Benoît Vitkine knows his stuff; as a Russia correspondent, he writes regularly for Le Monde, is expressed in France Culture about the Ukraine conflict, which has been simmering for longer than parts of Europe were willing to acknowledge. Two of his novels are currently available to read, prompted by President Putin's Russian invasion of Ukraine:
Donbass (2020) is a noir novel about the eponymous war-torn region of eastern Ukraine, where pro-Russian separatists have been fighting against the new regime in Kyiv since 2014 (President Putin cited alleged human rights violations in this region to justify his invasion). This war has already killed around 13000 people. The novel is set in 2018, near the front lines, in a small town. In his review, Michel Abescat describes the unique setting: “And Benoît Vitkine impressively captures this strange atmosphere, the routine of a war that refuses to end. You are on the side of the people, close to the streets and houses, witnessing the everyday life, or rather, the struggle for survival. In the distance, you hear the explosions, the mortar fire, like a now familiar background noise. The novel shows these old women, apathetic widows, trying to maintain the illusion of a normal life, continuing to make jam as if nothing had happened. And the children in school, dutifully listening to lessons about grenades and mines. Meanwhile, on both sides of the front line, the profiteers continue to wriggle out of the noose by participating in all sorts of schemes.” 1 A murdered child is found in this strange atmosphere, and the investigation reveals once again the decline of a once quite innovative region. Olivia Gesbert writes about the unique perspective of the novel form, employed by a journalistic background: "Fiction allows him to capture a different, more subjective and human dimension of the conflict." 2 Annie Daubenton's review concludes with an emphasis on the dual narrative perspective, as the journalist also appears in the book: "One must commend Benoît Vitkine's achievement in navigating this political turmoil to weave a crime story and make it endearing, moving, and sensitive. However, one has the curious feeling that the novelist and the journalist are playing hide-and-seek, with the novelist outshining the man of burning current events. He attempts to maintain a kind of equidistance between the forces and human motivations, weighing their motives with great subtlety, searching for a modicum of justice or rationality in a place plagued by all manner of excesses.
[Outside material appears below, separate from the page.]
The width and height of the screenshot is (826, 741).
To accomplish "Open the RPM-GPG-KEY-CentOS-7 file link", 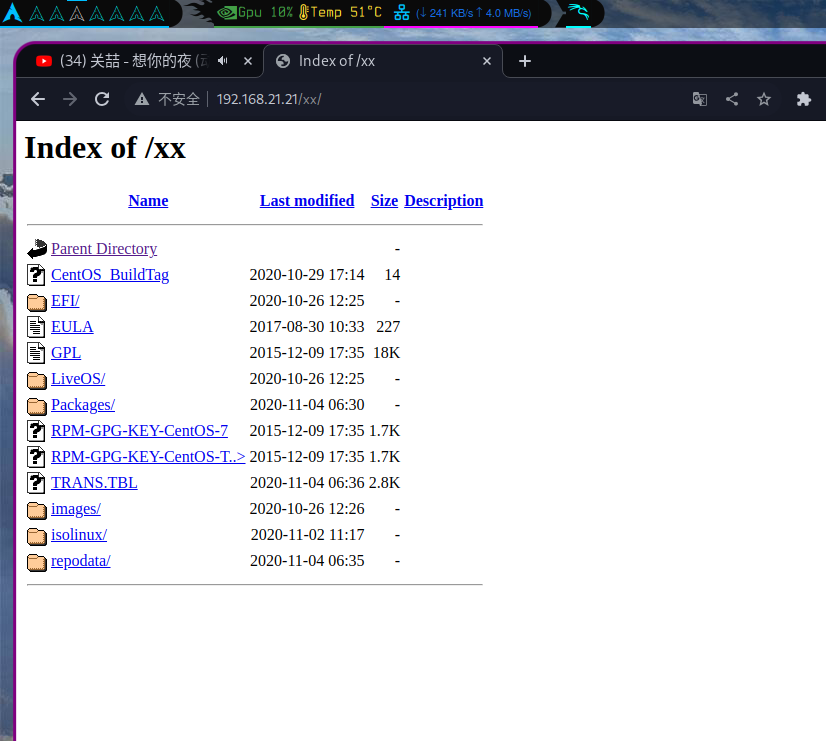I will pyautogui.click(x=139, y=431).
Nevertheless, the novelist allows his tenderness, and perhaps even his profound emotion, to seep through in the words of a child that conclude the narrative: 'Uncle Henrik, what are fortifications good for?'" 3
Towards the end of the novel, a harrowing monologue about the senselessness of war is delivered to a little girl whose eyes are slowly closing; here is an excerpt:
Oui, oui, j'ai vécu. J'ai tout cache. To all the world. Rien montré. J'ai bercé Aliocha tous les soirs. Je l'attendais, il arrivait et je le berçais. Nous étions bien, all deux, comme il me l'avait promis. And this war has arrived. Tu t'en souviens, fillette? Je l'ai tout de suite aimée, this guerre! La belle petite guerre! Au début, ils available juste de petites kalachnikovs ridicules, je n'ai pas compris que c'était la guerre. Et puis j'ai vu qu'ils pouvaient door, ces petits morceaux de métal… Quel bonheur ! Et les tanks? Oh, les jolis petits tanks! Quel bruit! Source puissance! Ça, ils ont beaucoup tué, oh oui, beaucoup tué! Et les avions, et les canons! Quel spectacle, tout de même, ces obus qui tombent ! A great fire d'artifice! Et quelle force! Sources of beautiful injuries! Oh, ma chere amie, où sont passées vos jambes? Vous saignez? Oh, mon petit ange, qu'as-tu fait de ta mâchoire? Tu l'as mangée? Vilain garçon! Vilain petit garçon mort sans mâchoire! Fiodor Mikhaïlovitch, pourquoi vous ne parlez plus? Do you have a souffle coupe? C'est normal, voyez le sang qui coule de votre bouche. Tiens, on y voit also a dent. A morceau de langue gargouille au fond de votre gorge. Oh, ces cris des mères! Je me souviens encore de Katia, ma voisine. The trolleybus is buried in the potager. Horreur, son fils y travaillait! Il est coupé en deux, le pauvre! Voilà Katia qui hurle. Mon petit! Mon tout-petit! Mais enfin, Katia, ton tout-petit a 50 ans, the pèse cent vingt kilos, it is laid, gros, chauve! Oh, ma chérie, Katia, tu comprends à présent? Vous comprenez, vous other?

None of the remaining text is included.